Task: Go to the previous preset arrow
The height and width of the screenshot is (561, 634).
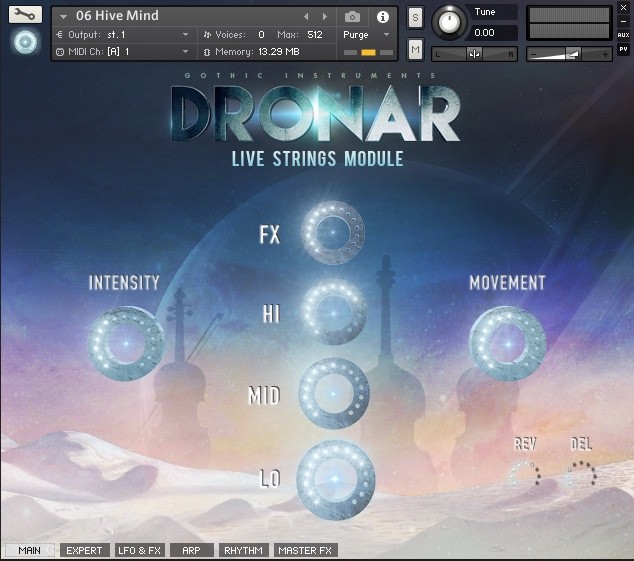Action: tap(307, 17)
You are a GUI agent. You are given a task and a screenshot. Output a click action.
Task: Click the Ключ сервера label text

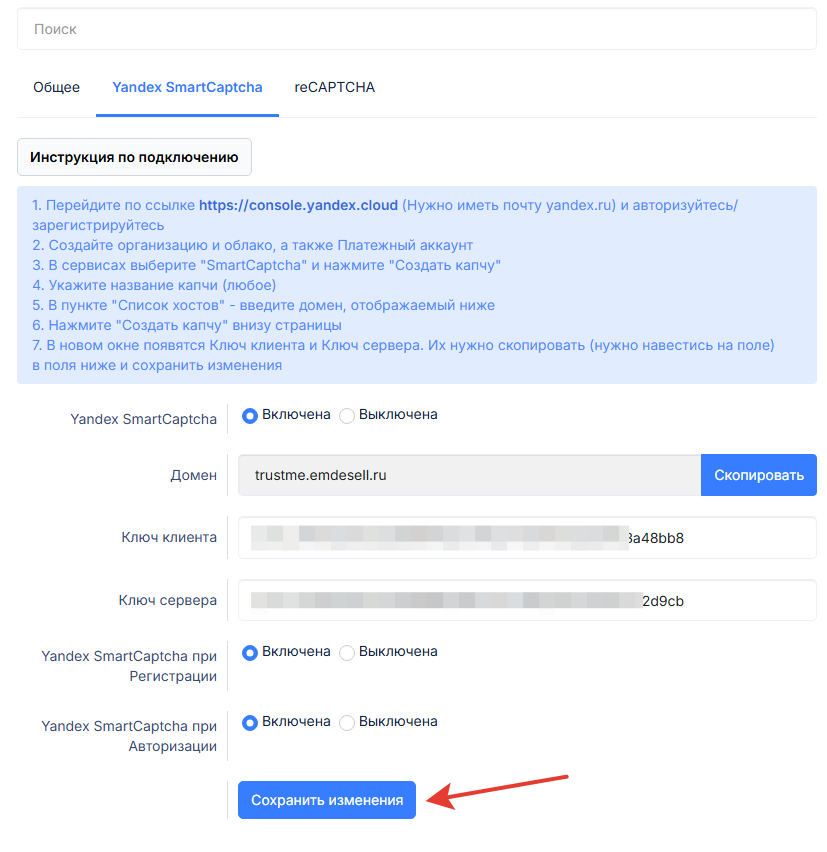(168, 601)
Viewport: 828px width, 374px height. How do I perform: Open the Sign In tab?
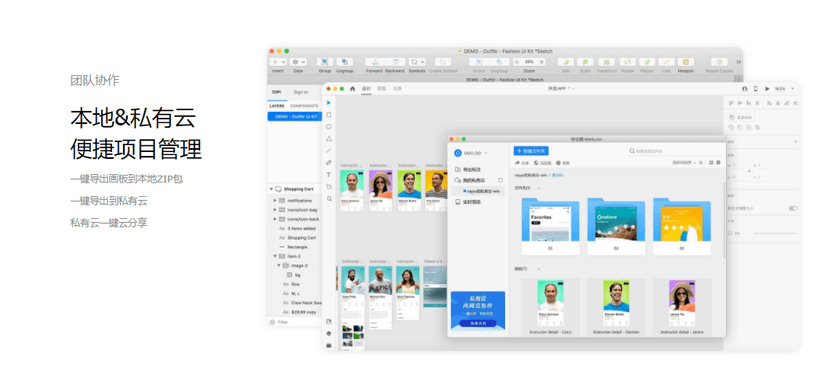[x=300, y=92]
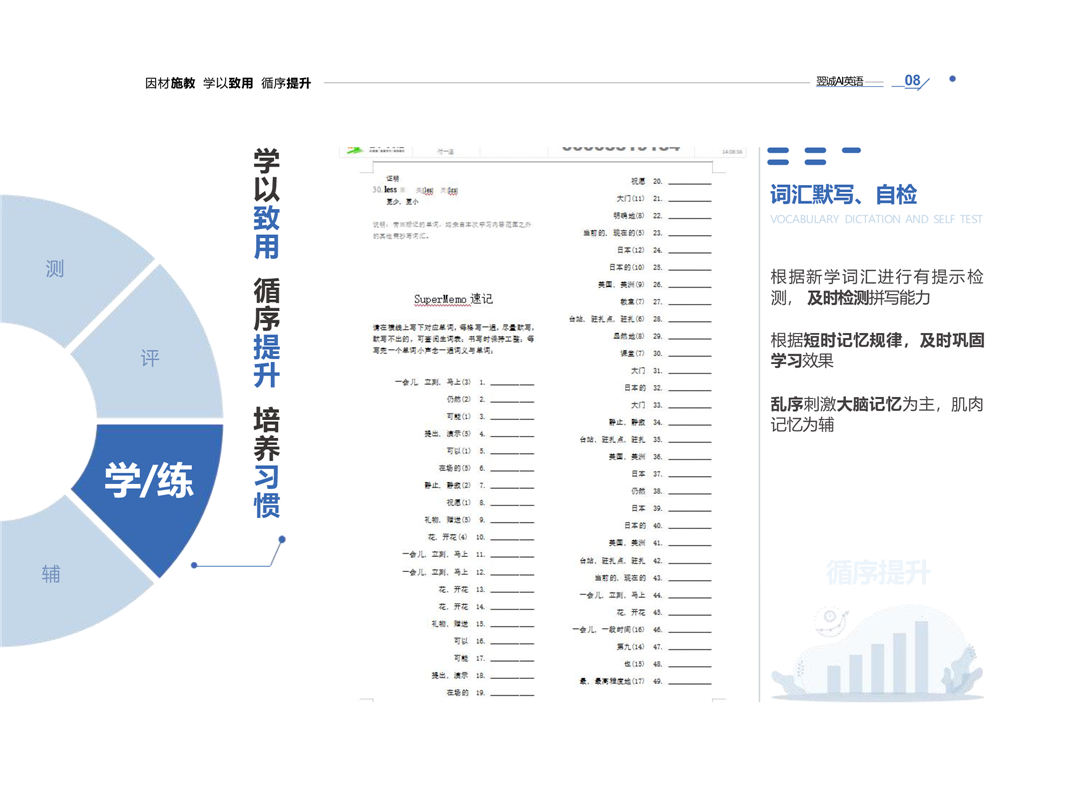Click the blue dot beside page number 08
The width and height of the screenshot is (1077, 793).
click(952, 79)
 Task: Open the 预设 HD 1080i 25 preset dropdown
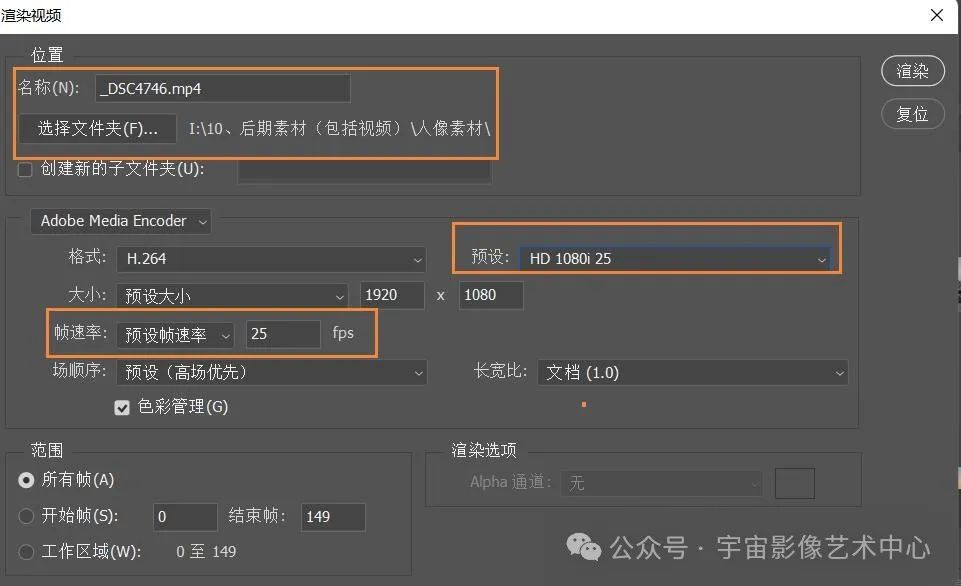coord(676,259)

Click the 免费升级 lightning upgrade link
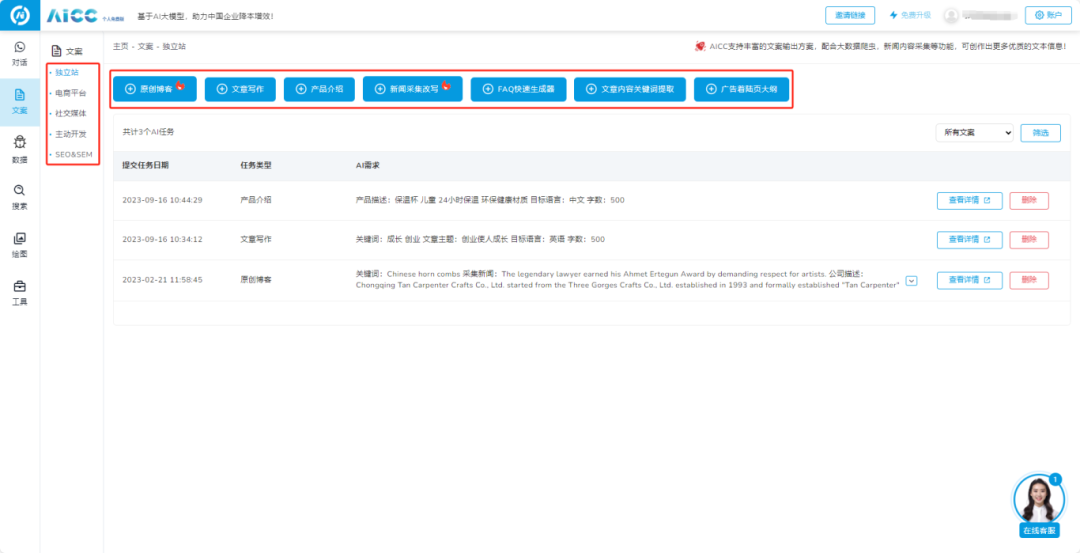[x=909, y=15]
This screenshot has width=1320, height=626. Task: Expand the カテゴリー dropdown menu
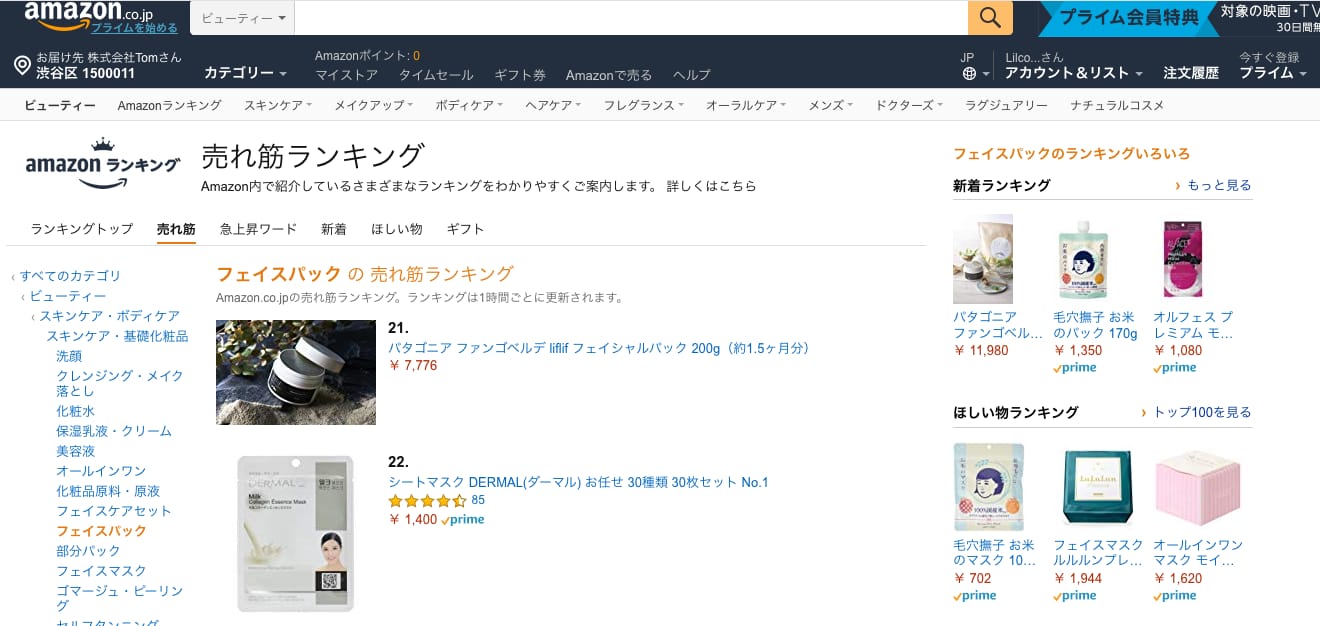click(x=245, y=73)
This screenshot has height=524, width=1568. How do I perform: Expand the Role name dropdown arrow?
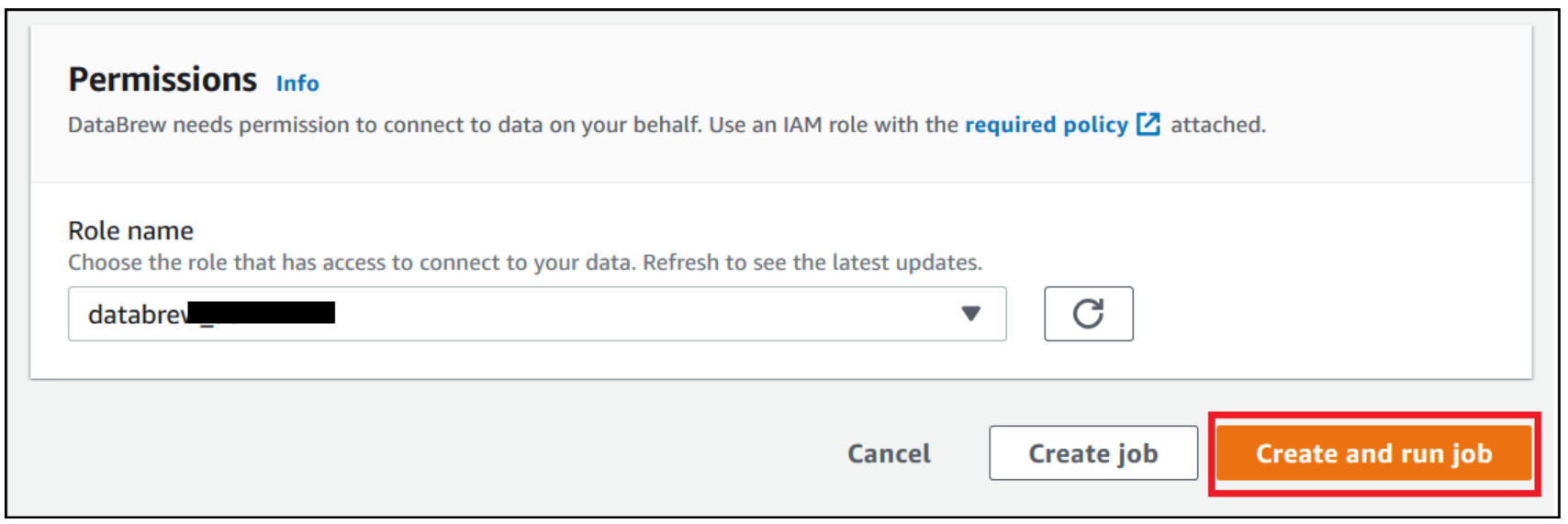970,314
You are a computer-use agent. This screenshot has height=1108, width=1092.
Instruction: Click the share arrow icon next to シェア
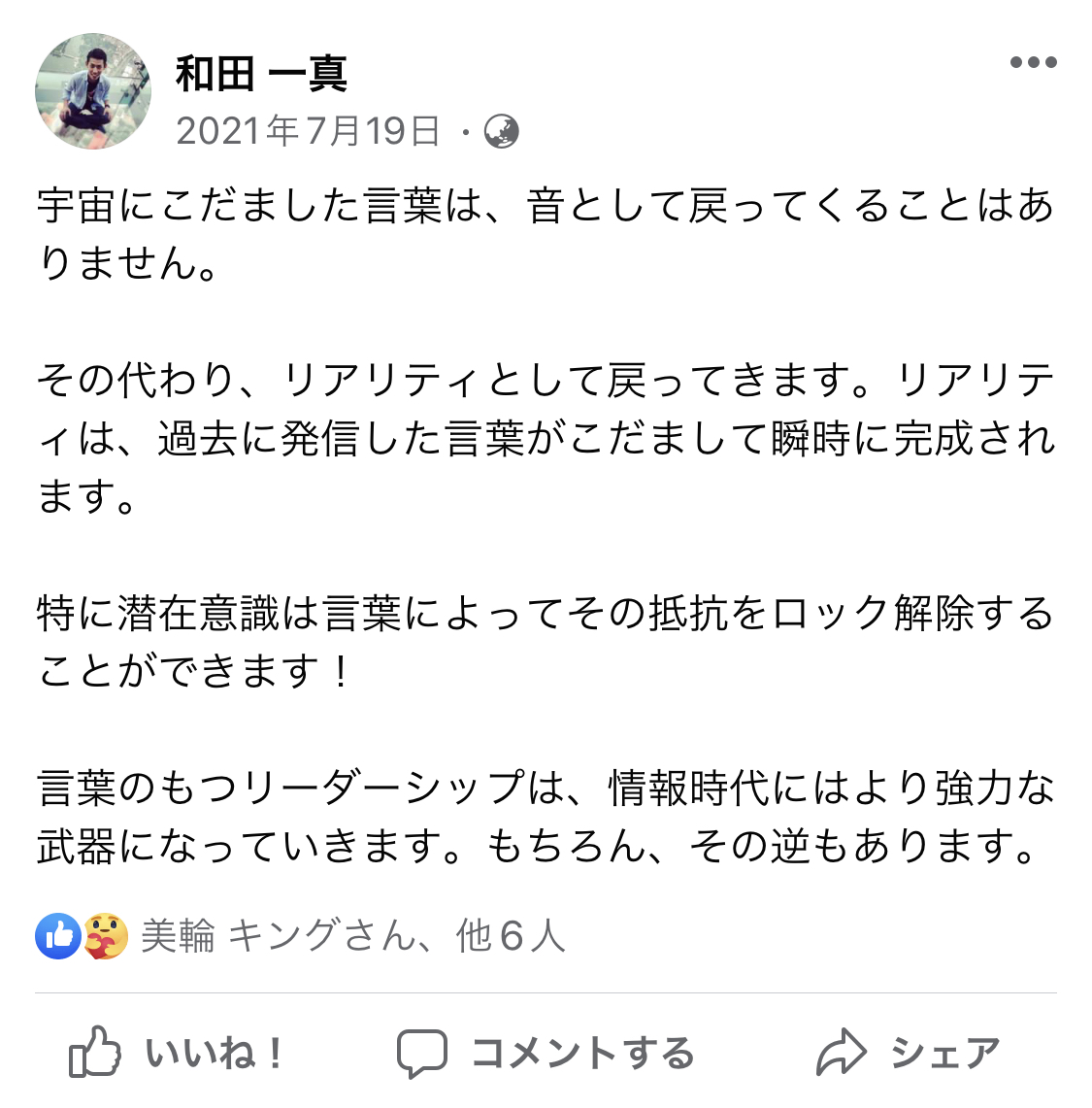844,1049
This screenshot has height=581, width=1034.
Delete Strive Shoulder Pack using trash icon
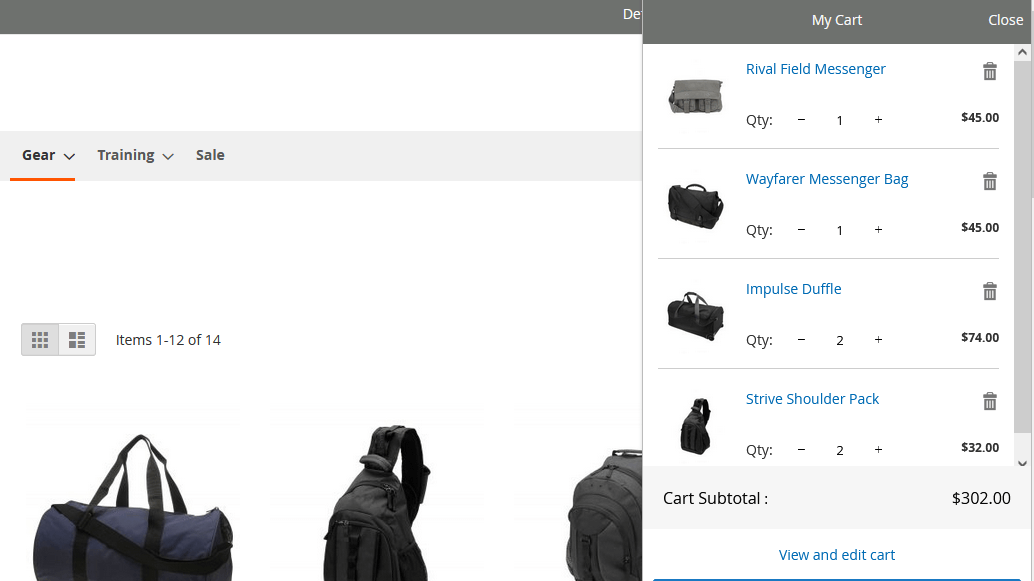pos(990,401)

◆ ◆ ◆ ◆ ◆ ◆ ◆

WHAT IS EXPECTED
Write the records out again exactly as shown above, keeping no pictures.

OUTPUT OF THE TASK
Task: Go to the previous preset arrow
The height and width of the screenshot is (561, 634).
Action: tap(307, 17)
You are a GUI agent. You are given a task and a screenshot. Output a click action.
Task: Click the Ключ сервера label text

(168, 601)
Viewport: 828px width, 374px height. How do I perform: Open the Sign In tab?
[x=300, y=92]
Click the blue dot beside page number 08
The width and height of the screenshot is (1077, 793).
click(952, 79)
 Task: Open the 预设 HD 1080i 25 preset dropdown
coord(676,259)

Click the 免费升级 lightning upgrade link
[x=909, y=15]
This screenshot has width=1320, height=626. Task: Expand the カテゴリー dropdown menu
click(x=245, y=73)
This screenshot has height=524, width=1568. How do I perform: Expand the Role name dropdown arrow?
970,314
You are a computer-use agent. This screenshot has height=1108, width=1092.
Instruction: Click the share arrow icon next to シェア
844,1049
This screenshot has height=581, width=1034.
Delete Strive Shoulder Pack using trash icon
pos(990,401)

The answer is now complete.